Se, do ponto de vista formal, Mensur lembra muito o cinema (chegaremos lá), na temática fica difícil, ao meu ver, fugir da semente dostoievskiana. O aspecto febril da trama, somado à tradição arcaica das espadas (vem do século XV) e ao debate moral esvaziado por pulsões animalescas não apenas faz encarnar o personagem do submundo do grande autor russo como o atualiza para uma realidade tipicamente brasileira.
Mensur é grande também porque revela um Brasil embrutecido e vicioso, mas sem exageros, sem afetação. Aos poucos, em falas, vestuários, cenários, objetos, etc., vamos reconhecendo a nossa encardida hipocrisia nacional nessa “fenomenologia do brasileiro”. O futebol, o trabalho pesado, a cultura urbana, a homofobia, todos estes temas aparecem entrelaçados como se para desatar estes nós que são os contratos em que se baseia nossa sociedade. Longa jornada Brasil adentro.
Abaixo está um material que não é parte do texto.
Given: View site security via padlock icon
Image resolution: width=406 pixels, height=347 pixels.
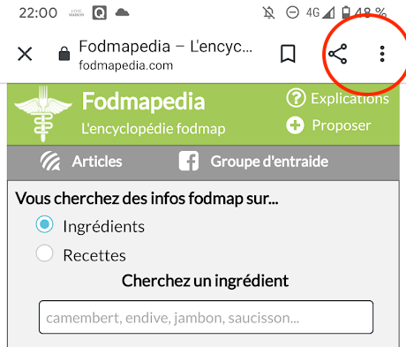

No mais, Mensur lembra O Jogador, de Dostoievsky, não apenas pela semelhança que há na crítica à hipocrisia social (e às classes sociais, como a burguesia, a aristocracia, os militares – Mensur apenas transfere este elitismo da mesquinharia aos universitários, aos trabalhadores braçais, aos agiotas), mas pelo mergulho delirante na obsessão. Em O jogador, o personagem Alexis tem, assim como o Gringo, a sua chance decrépita de redenção. E, também assim como o Gringo, sua ação final resulta em algo patético, miserável: podendo escolher entre jogar ou salvar a mulher da sua vida, Alexis decide jogar e gastar seu último tostão. A tese do autor russo aqui, sempre fatalista, é a de que cada um de nós troca a chance de batalhar por estruturar uma vida por uma obsessão. A obsessão é um último alojamento para o que resta da própria vida.
Grande paisagem
Estilisticamente, Mensur é também um caso à parte. Cinematográfica, mas sem banalidades, esta HQ costura visualmente uma espécie de noir barroco que ainda se assemelha à estética agridoce de Cachalote (mostrando o quanto do conteúdo daquele romance gráfico vem também de Coutinho, e não apenas de Galera). Coutinho abusa de sombreados complexos, ângulos arrojados, longas passagens mudas e todo tipo de empaginação. Pode-se dizer que sentimos, com o passar da leitura, os pesados anos de constituição da obra. Para além de virtuosismo gráfico, porém, ele se atém a contar uma minuciosa história paralela à de Gringo, Gordo e Cia: é a história, primeiro, dos objetos, depois das ações triviais e por fim da paisagem sonora da HQ.
De fato, olhares, roupas e instrumentos aparecem com detalhado realismo, mas o local destas coisas não é o preciosismo fotográfico. Estes objetos e ações têm ontologia. Um cara mijando. Uma lagartixa que come uma mosca. Um jantar que termina em merda. Tudo isso está profundamente ligado ao panorama psicológico da HQ. O estilo de Coutinho é sim realista, mas não frio. Além disso, ele se mostra aqui, mais do que nunca, um mestre na arte de escrever diálogos.
Mensur possui uma soundscape, coisa rara em quadrinhos. Ouvimos o barulho das espadas, das ruas, diálogos atravessados, comentários do cotidiano carregados de inferências e problematizações, jargões e gírias cheias de potência, etc. Mensur é, de fato, uma grande paisagem, em vários níveis. É um estado de espírito, por assim dizer, como Taxi driver, como Cassavetes.
No final das contas, talvez por um desdobramento emocional da própria trama e personagens impossível de ser resolvida de outra forma, Mensur recai em soluções próximas, ao mesmo tempo, tanto do documentário quanto da abstração. Se, por um lado, lembra o final de Amarelo manga (de semelhante teor febril), de Cláudio Assis, por outro traz à tona também a câmera da cena final de O eclipse, de Antonioni, quando ela revisita todos os locais pelos quais os personagens passaram, mas já esvaziados das pessoas. A abstração, para o final de uma longa narrativa, é sempre uma solução do cansaço. Sabemos que isso pode residir no cansaço final da longa produção de 7 anos de Coutinho, mas também não deixa de ser o cansaço existencial do Gringo que, pareado, ao menos nesta instância, com seu demiurgo, resolve também desistir da história e deixar sua impressão psíquica tomar conta das páginas finais. Já o aspecto documental (retratos de pessoas comuns) puxa a coisa para outro lado, como se efetivamente zerasse a história para partir para mais e melhores figuras obcecadas. Aqui, Rafael estende o tapete para outro Coutinho: o cineasta Eduardo, morto também por uma violência de natureza obsessiva. A espiral retoma sua elipse.